### TASK ITEM
Pick every line out of the entries below that holds the string "Select", and report them.

_ _ _ _

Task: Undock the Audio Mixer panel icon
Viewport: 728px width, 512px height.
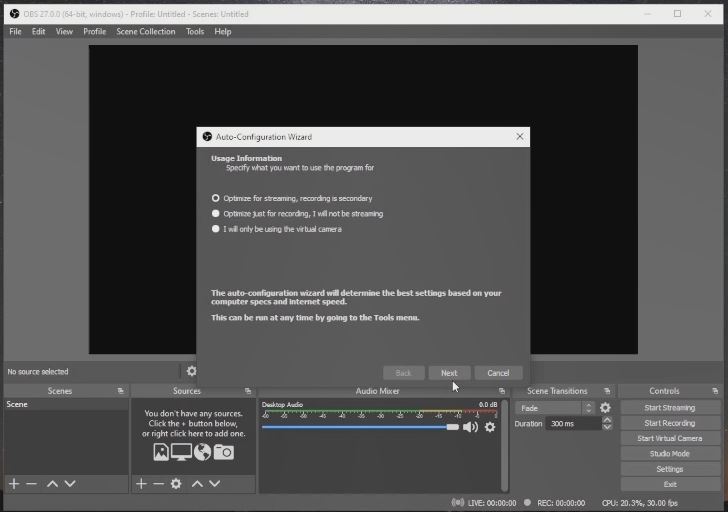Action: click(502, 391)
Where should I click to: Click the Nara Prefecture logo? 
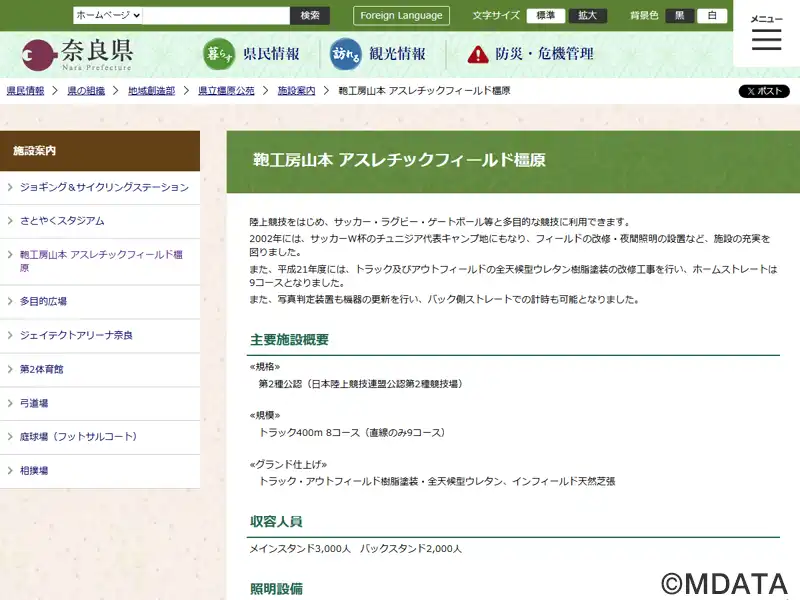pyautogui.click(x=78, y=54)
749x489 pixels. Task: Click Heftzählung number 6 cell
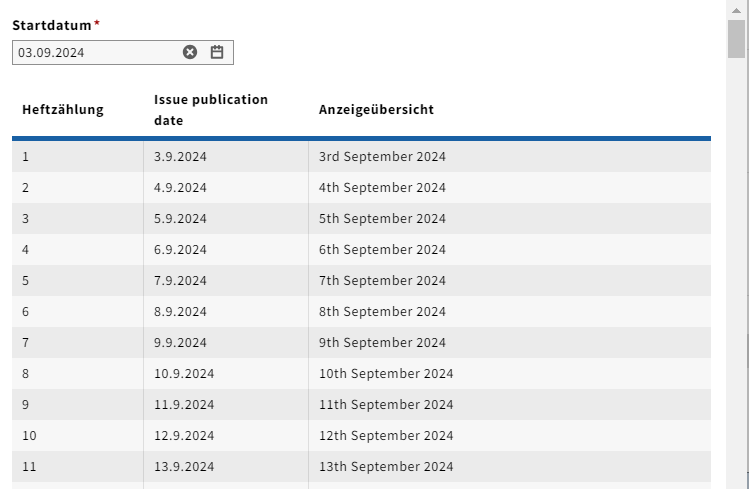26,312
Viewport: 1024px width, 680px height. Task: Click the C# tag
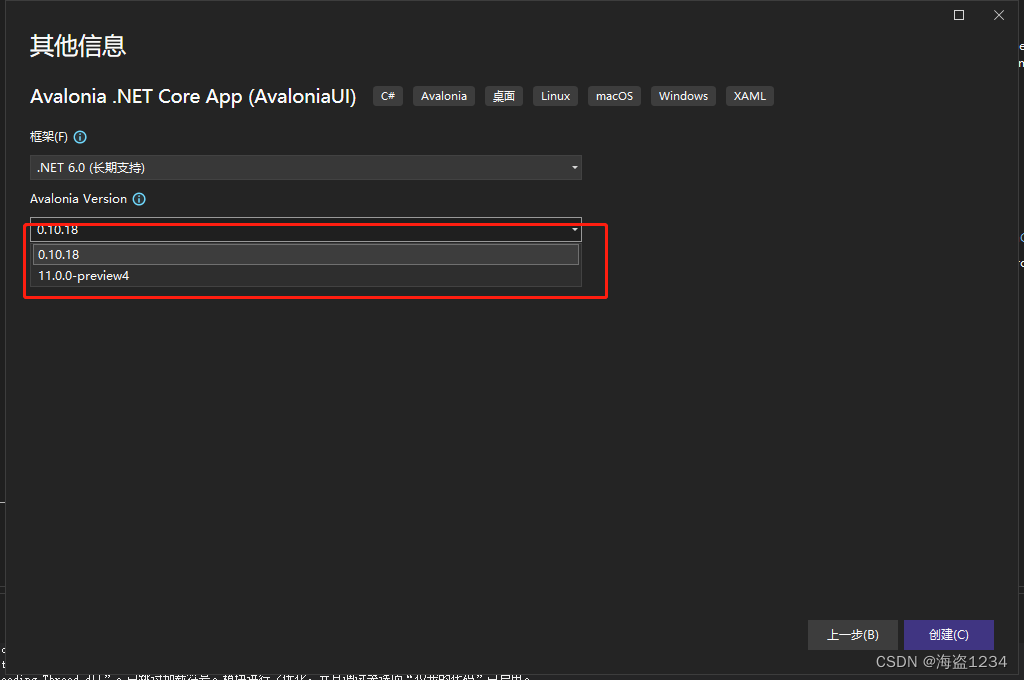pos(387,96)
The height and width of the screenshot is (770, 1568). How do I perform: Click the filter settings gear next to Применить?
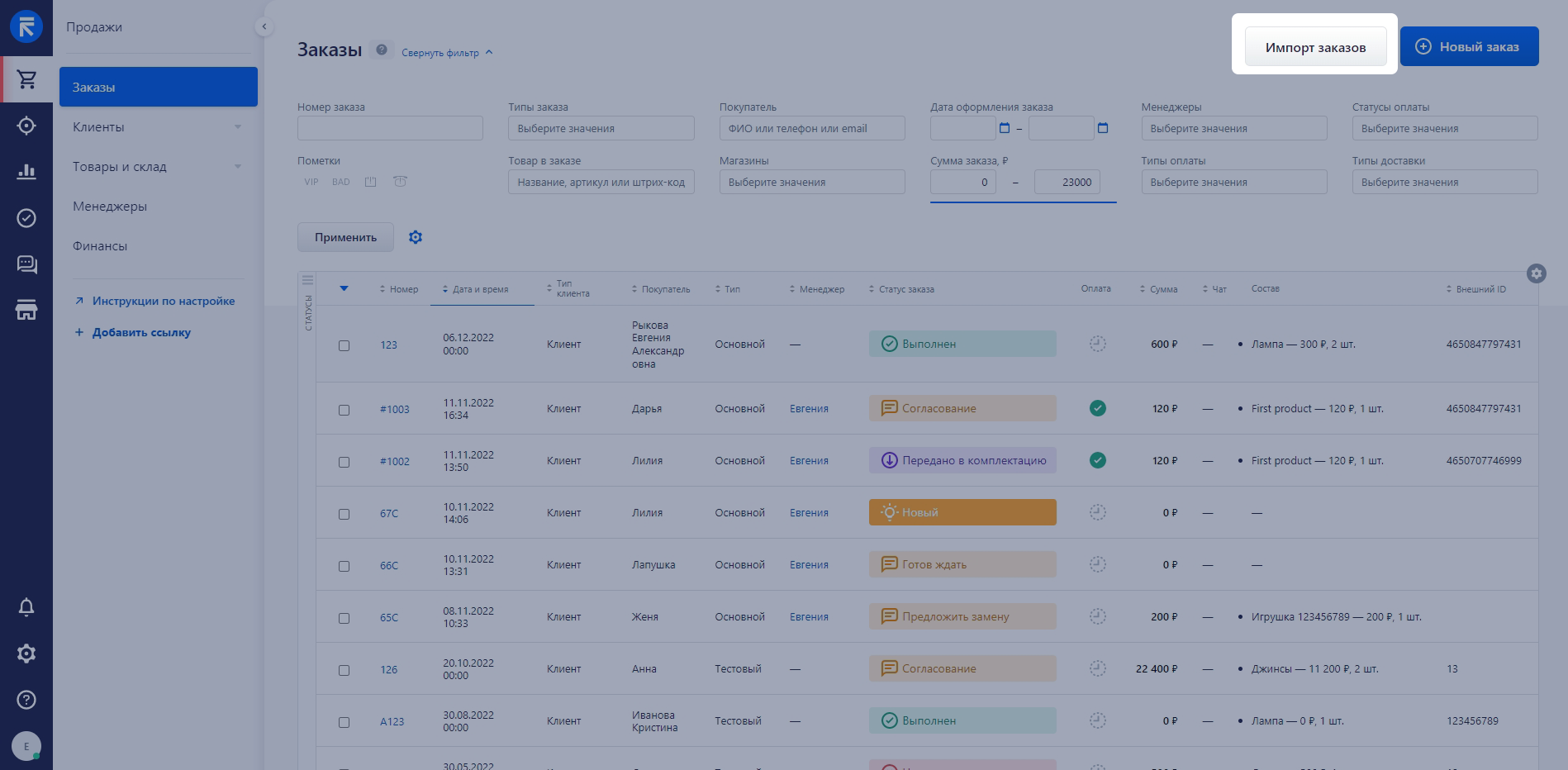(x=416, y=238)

_ _ _ _

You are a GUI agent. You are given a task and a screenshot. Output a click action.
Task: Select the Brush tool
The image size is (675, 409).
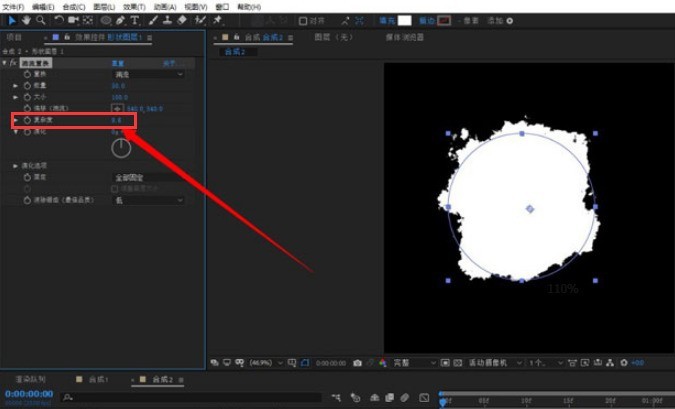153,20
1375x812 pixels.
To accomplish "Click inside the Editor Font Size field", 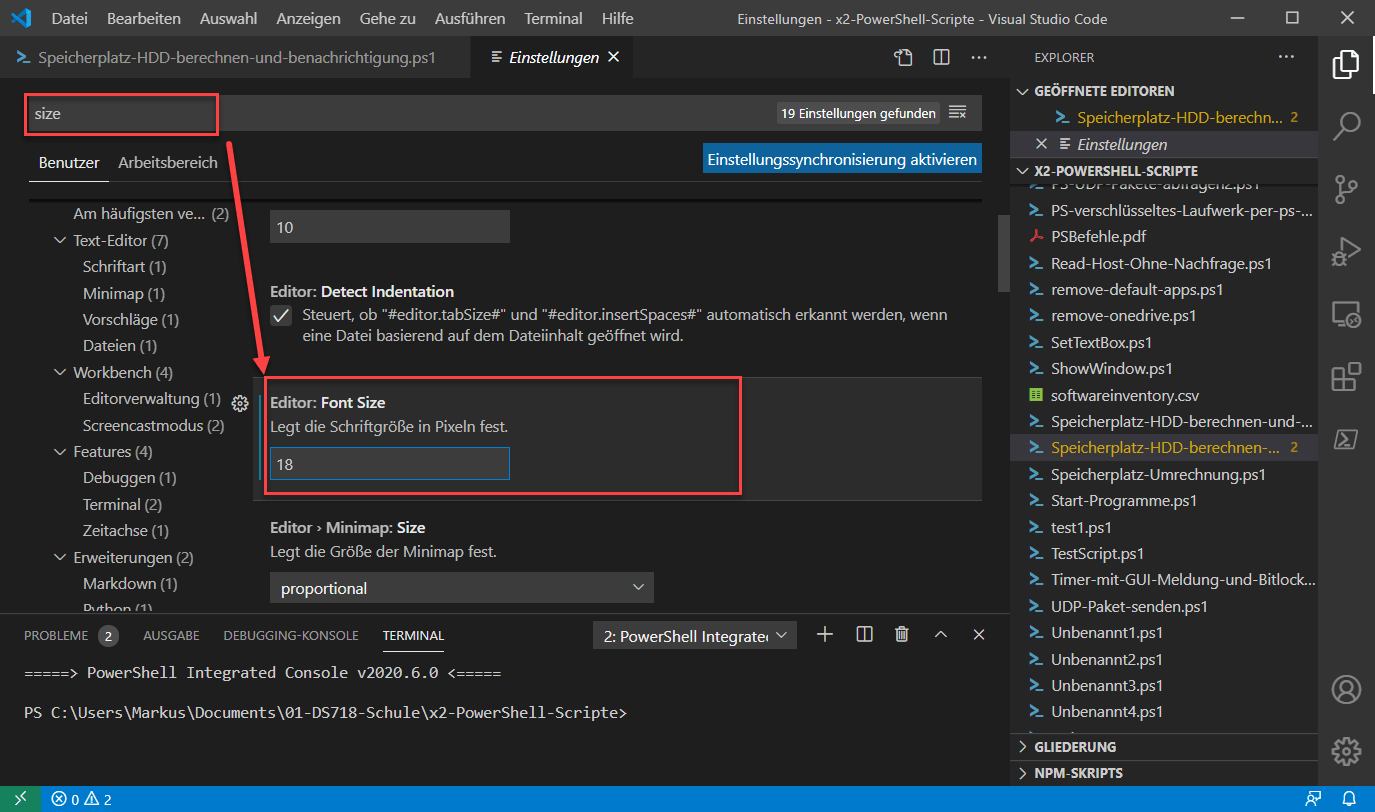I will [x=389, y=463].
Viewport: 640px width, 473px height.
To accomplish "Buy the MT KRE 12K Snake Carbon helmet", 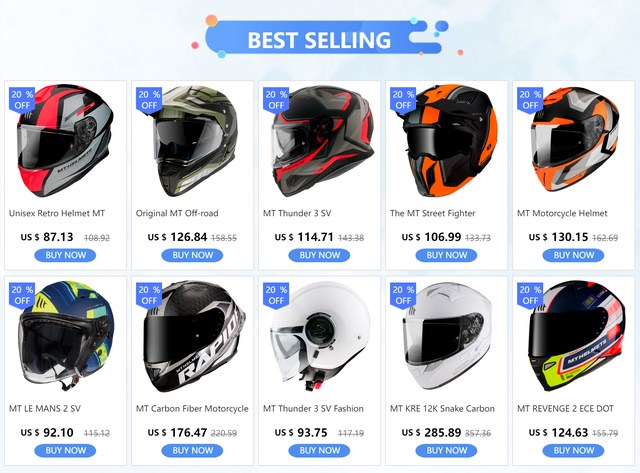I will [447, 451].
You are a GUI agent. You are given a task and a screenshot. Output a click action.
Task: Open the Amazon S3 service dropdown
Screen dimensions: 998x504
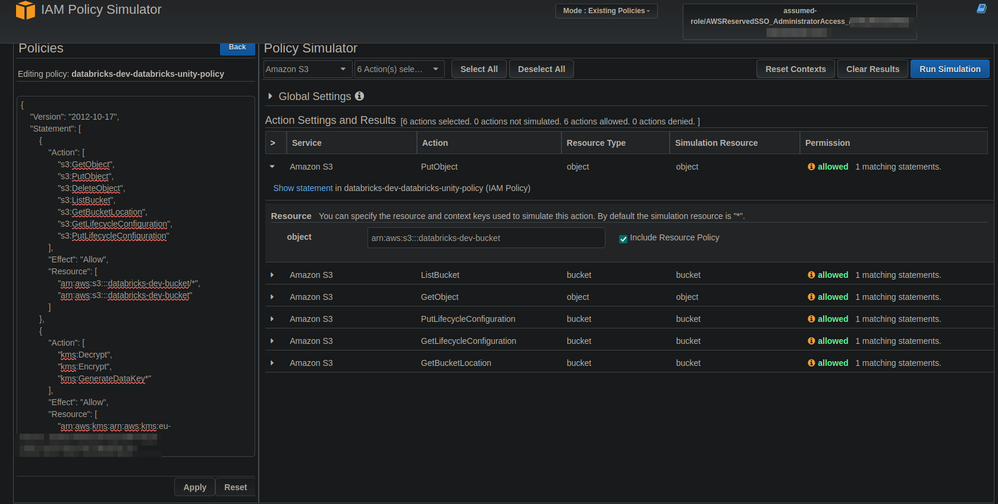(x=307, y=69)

_ _ _ _

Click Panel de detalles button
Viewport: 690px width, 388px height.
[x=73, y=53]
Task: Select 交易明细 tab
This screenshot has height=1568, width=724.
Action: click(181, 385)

_ _ _ _

### RESULT BELOW
Task: Select the Brush tool
Task: Select 交易明细 tab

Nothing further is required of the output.